Thousands march in Istanbul for ban on LGBTQI groups
Thousands of people marched in Istanbul on Sunday, calling for the closure of LGBTQI associations and a ban on their activities, in the largest demonstration of its kind in Turkey, Haber Türk network reported.
The march, called the "The Big Family Gathering’’ (Büyük Aile Buluşması), in the megacity’s Sarçhane district, arrived as organizers gathered 150,000 signatures urging a new law from Turkey's parliament banning “LGBTQI propaganda,” Haber Türk said.
Protesters carried Turkish flags and banners which read, “We will not allow for those who declare war on the family,” "Protecting the family is a national security issue," and “Stop LGBTQI propaganda and imposition.”
ÇOCUKLAR KIRMIZI ÇİZGİMİZDİR— Bahadır Yenişehirlioğlu (@Yenisehirlioglu) September 18, 2022
Küresel sorun haline dönüşen bu vahşet için Fikirde Birlik ve Mücadele Platformu'nun 150 STK'nın katılımıyla bugün gerçekleştireceği 'Büyük Aile Yürüyüşü' için haykırıyoruz. pic.twitter.com/0Ou4yheuBT
In the days leading up to the demonstration, organizers circulated a video using mages from past Pride marches in the country, and referred to the LGBTQI propaganda a “virus” taking over “Turkey and the world.”

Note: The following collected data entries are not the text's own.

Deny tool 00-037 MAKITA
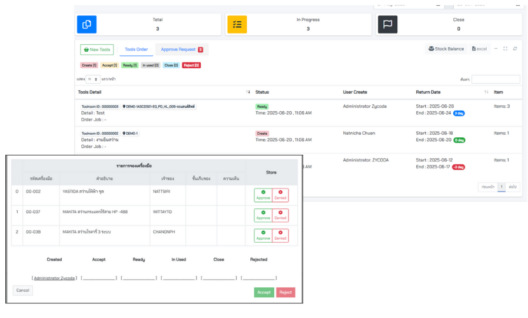[x=280, y=215]
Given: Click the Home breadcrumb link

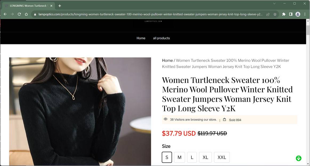Looking at the screenshot, I should [x=167, y=61].
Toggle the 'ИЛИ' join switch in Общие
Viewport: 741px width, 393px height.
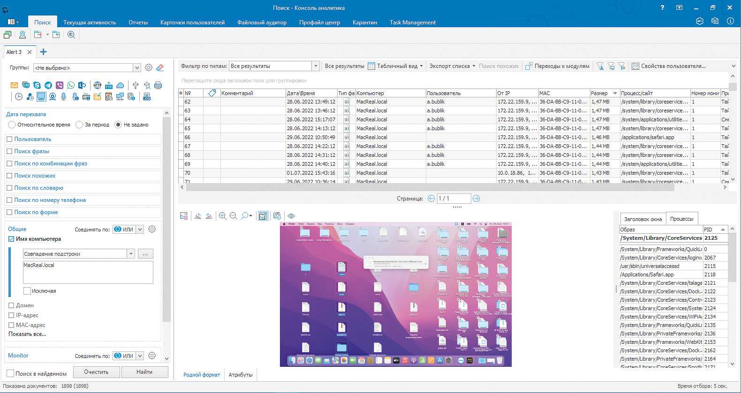coord(124,230)
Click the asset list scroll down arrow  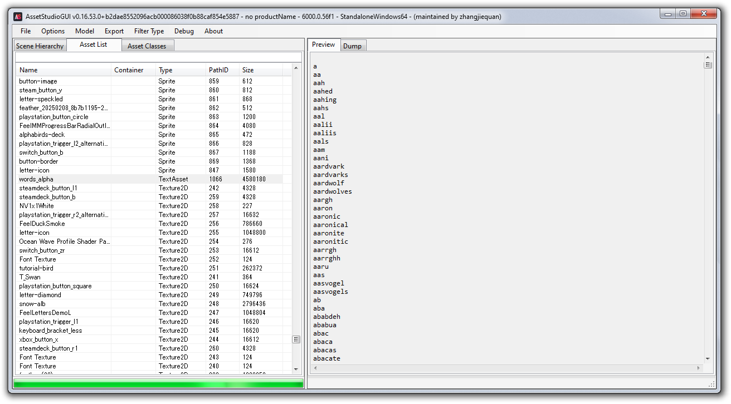click(x=296, y=368)
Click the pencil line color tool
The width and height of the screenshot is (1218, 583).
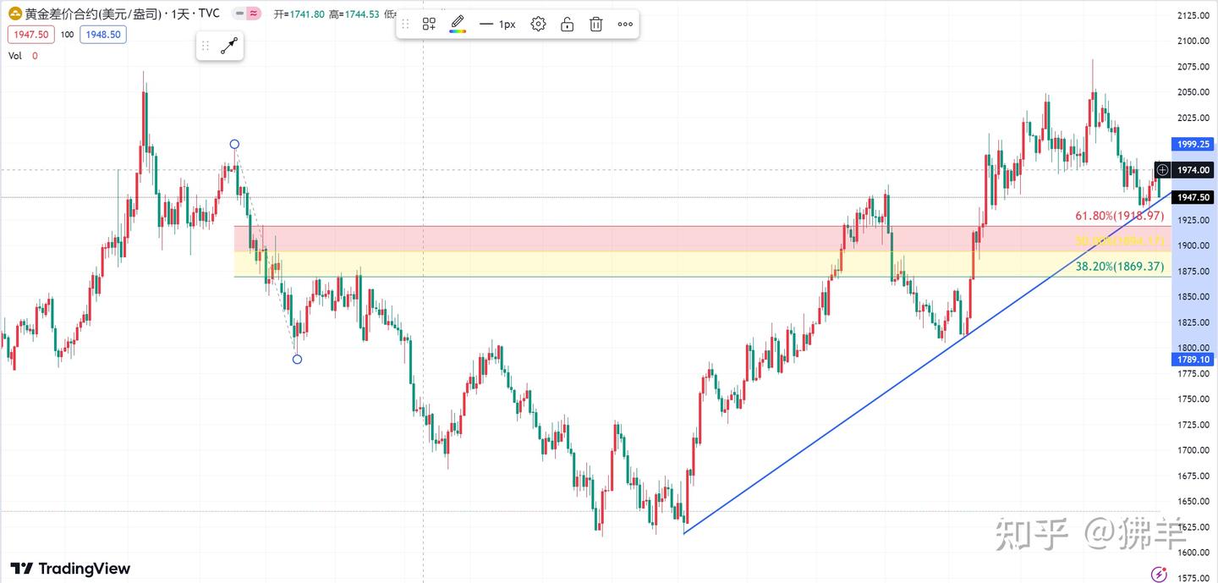click(458, 24)
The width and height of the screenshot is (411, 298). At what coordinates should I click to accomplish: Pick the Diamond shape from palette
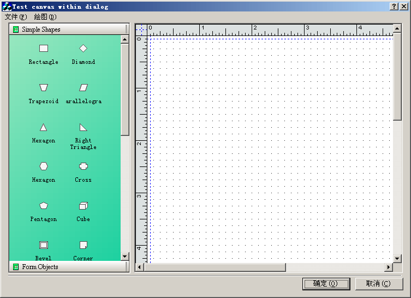coord(83,49)
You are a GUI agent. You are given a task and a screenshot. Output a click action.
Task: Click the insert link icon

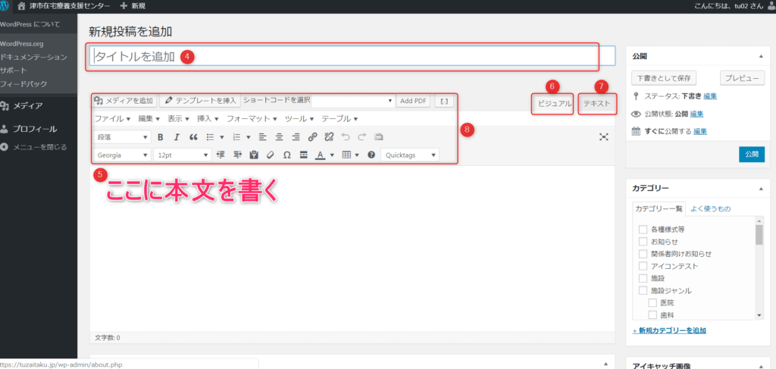(x=312, y=137)
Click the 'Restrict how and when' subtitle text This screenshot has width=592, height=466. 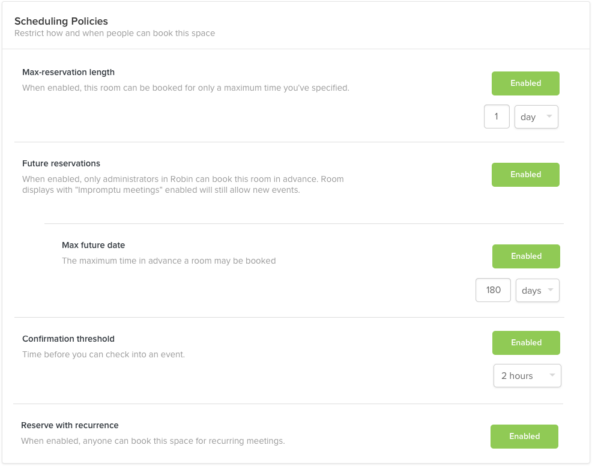(x=115, y=33)
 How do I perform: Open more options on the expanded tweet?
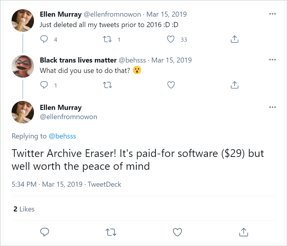pyautogui.click(x=272, y=107)
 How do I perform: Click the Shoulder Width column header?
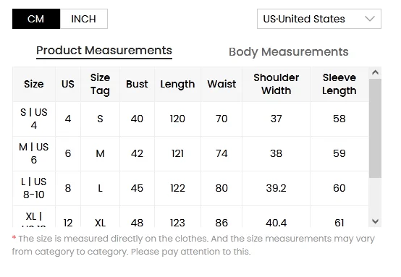tap(277, 85)
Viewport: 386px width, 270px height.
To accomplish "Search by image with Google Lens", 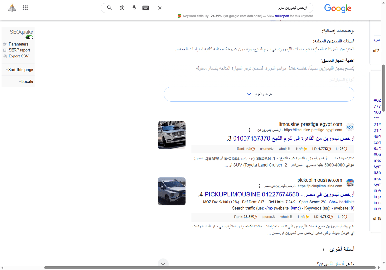I will 122,8.
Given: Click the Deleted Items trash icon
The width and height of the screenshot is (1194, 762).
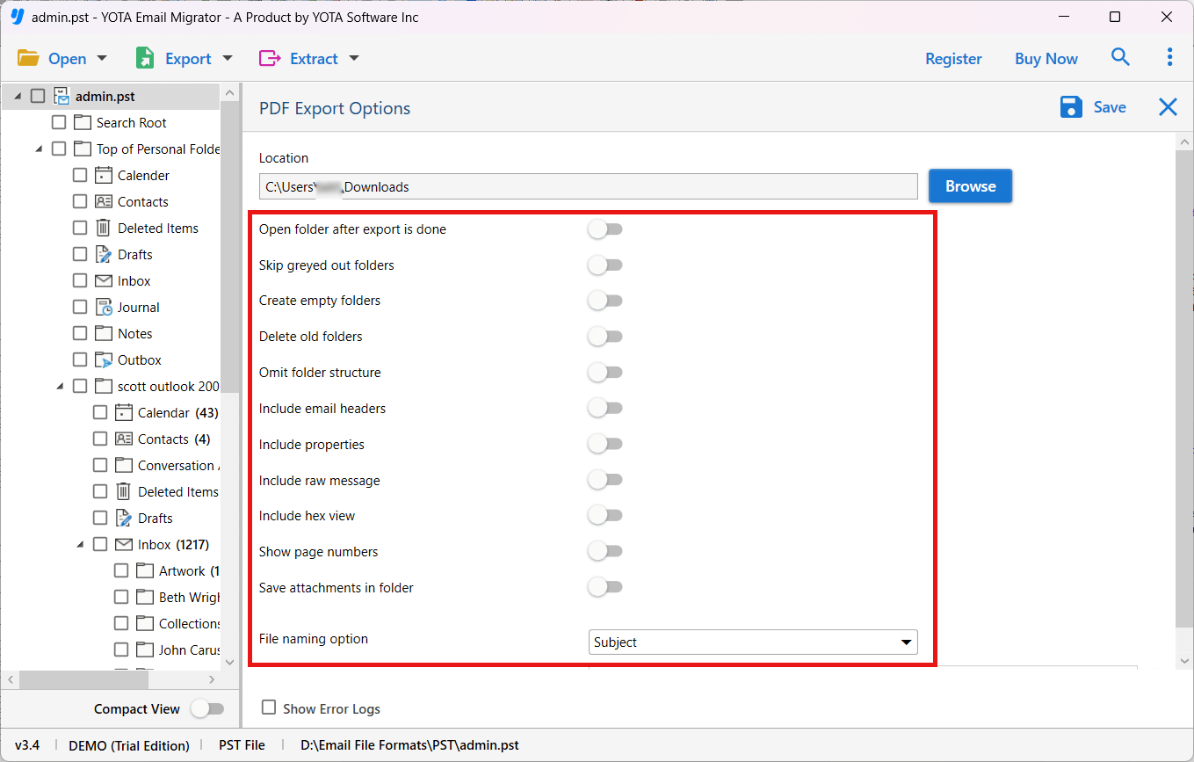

The video was listed among public service announcements by Turkey's media watchdog, the Radio and Television Supreme Council (RTÜK), Haber Türk reported.
Being LGBT has never been criminalised under the modern Turkish republic, but LGBT-focused events have been banned in the country since 2015, after the Istanbul Pride attracted some 100,000 participants in 2014.
The country ranked the second worst country in the European Union for LGBT people, scoring only above Azerbaijan, according the 2021 “Rainbow Europe” ranking compiled by Brussels-based NGO advocating for LGBT rights, ILGA-Europe.
The report ranking a total of 49 countries, highlighted incidents and campaigns of hate speech in Turkey targeting the group this year, with public figures “blaming LGBT people or gay men for the COVID-19 pandemic, and for spreading other illnesses.’’
The country ranks the second worst country in Europe in the International Lesbian and Gay Association’s (ILGA) Rainbow ranking with a 4 percent score, which comes from its recognition of legal gender transition.